**MATERIAL FOR THE TASK:**
------------

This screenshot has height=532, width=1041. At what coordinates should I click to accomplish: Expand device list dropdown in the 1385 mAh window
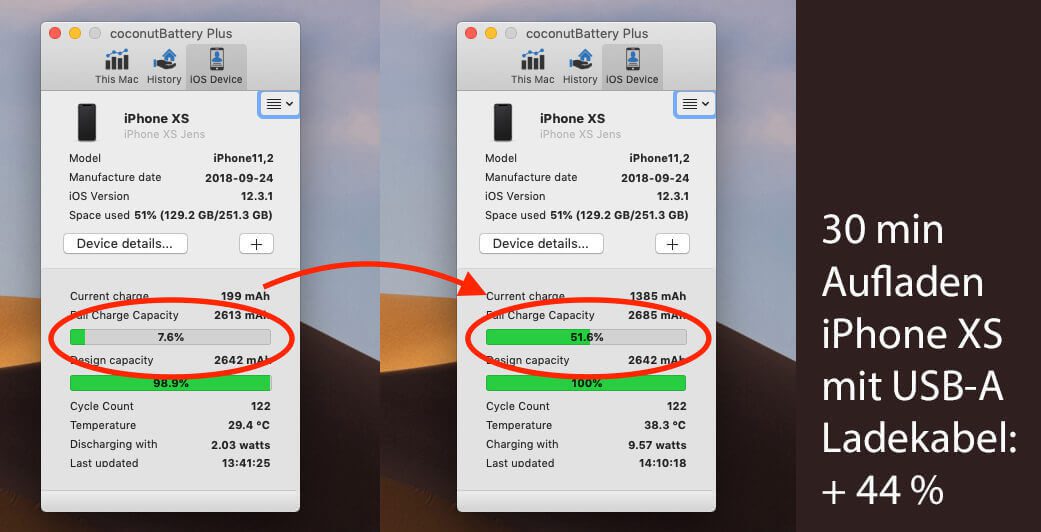coord(694,104)
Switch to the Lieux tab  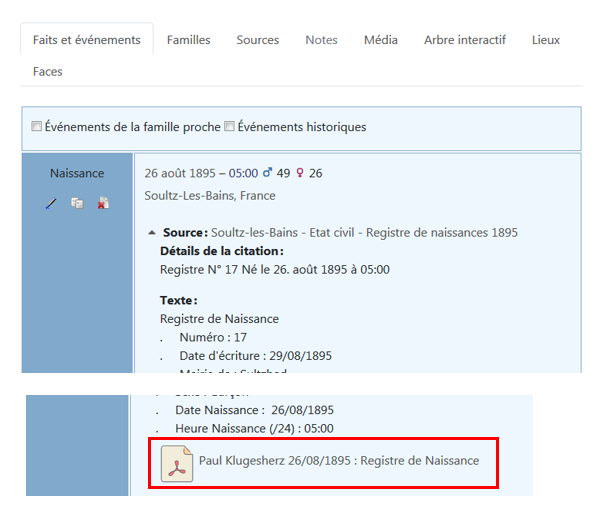[545, 40]
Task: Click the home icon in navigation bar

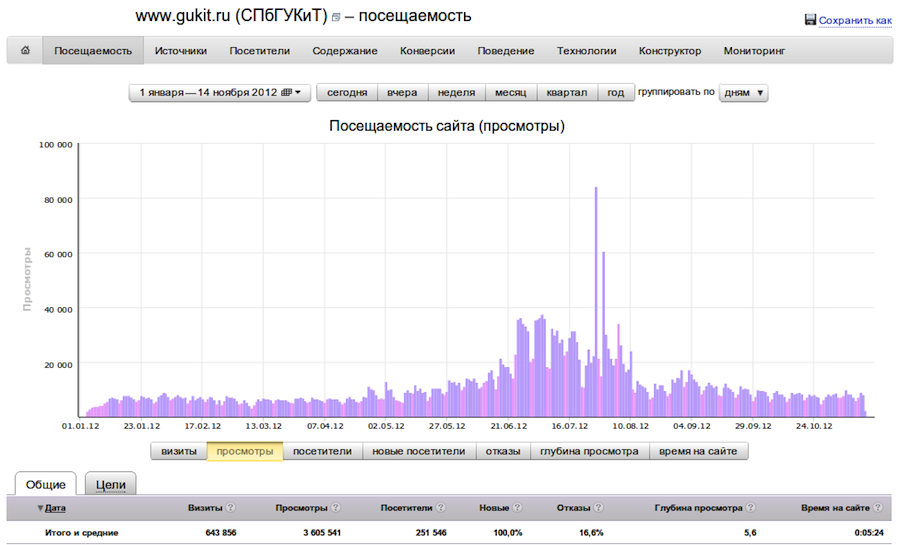Action: point(25,51)
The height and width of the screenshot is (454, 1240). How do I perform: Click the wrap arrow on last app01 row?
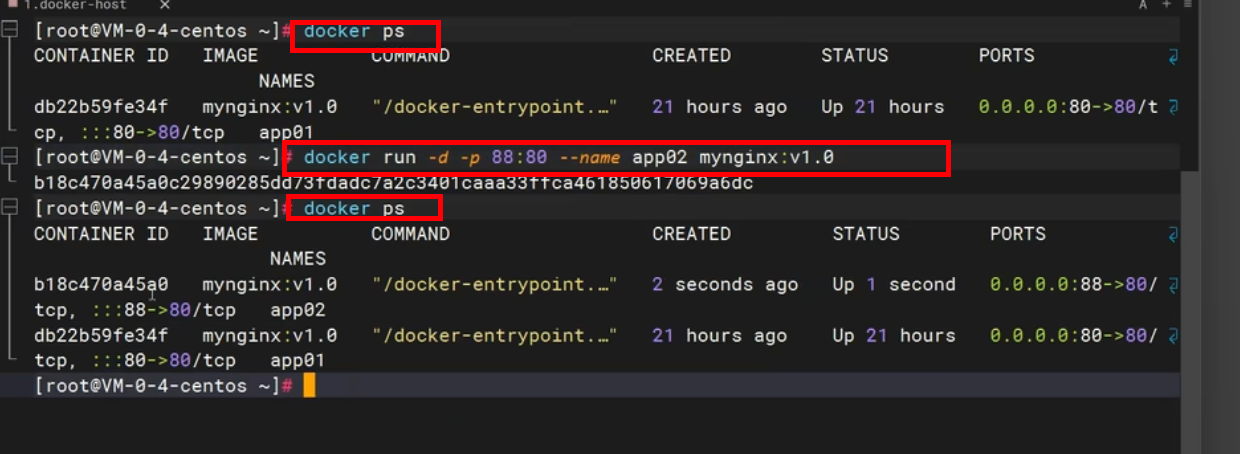[x=1173, y=336]
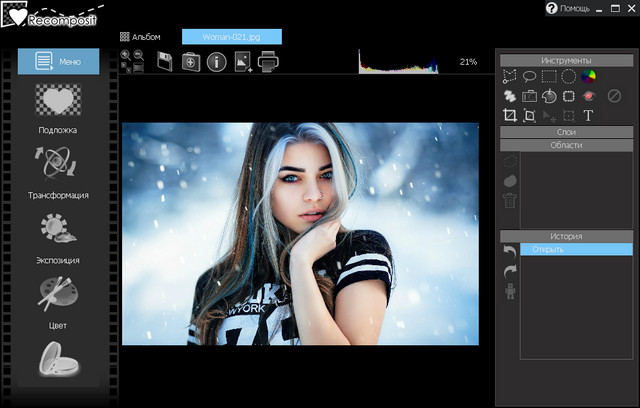Image resolution: width=640 pixels, height=408 pixels.
Task: Open the color wheel picker
Action: [588, 76]
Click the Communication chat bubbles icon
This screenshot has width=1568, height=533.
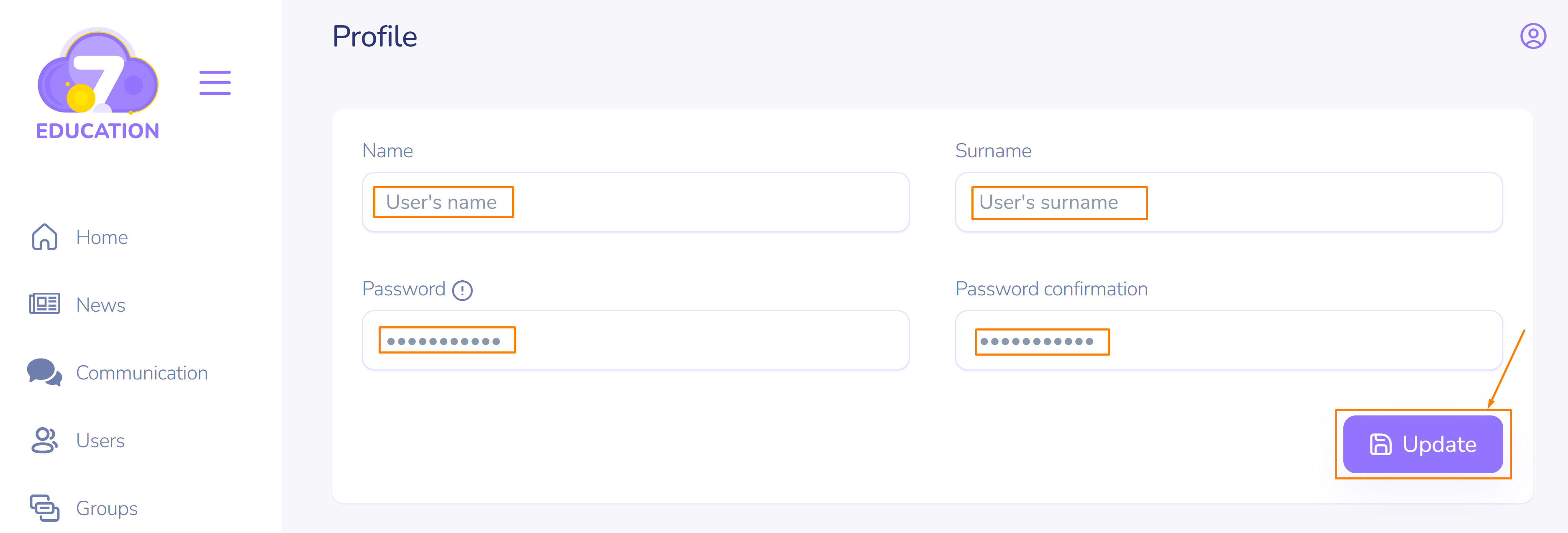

------------

Please reproduce the items verbatim, starting at the line that contains "Task: Click the home icon in navigation bar" and continuing through the end of the items, with both ends included. Omit the pictures from your reply.

**ANSWER TO THIS TASK:**
Task: Click the home icon in navigation bar

Action: point(25,51)
The height and width of the screenshot is (454, 1240). How do I perform: Click the wrap arrow on last app01 row?
[x=1173, y=336]
Image resolution: width=640 pixels, height=408 pixels.
Task: Open the color wheel picker
Action: [588, 76]
Click the Communication chat bubbles icon
This screenshot has width=1568, height=533.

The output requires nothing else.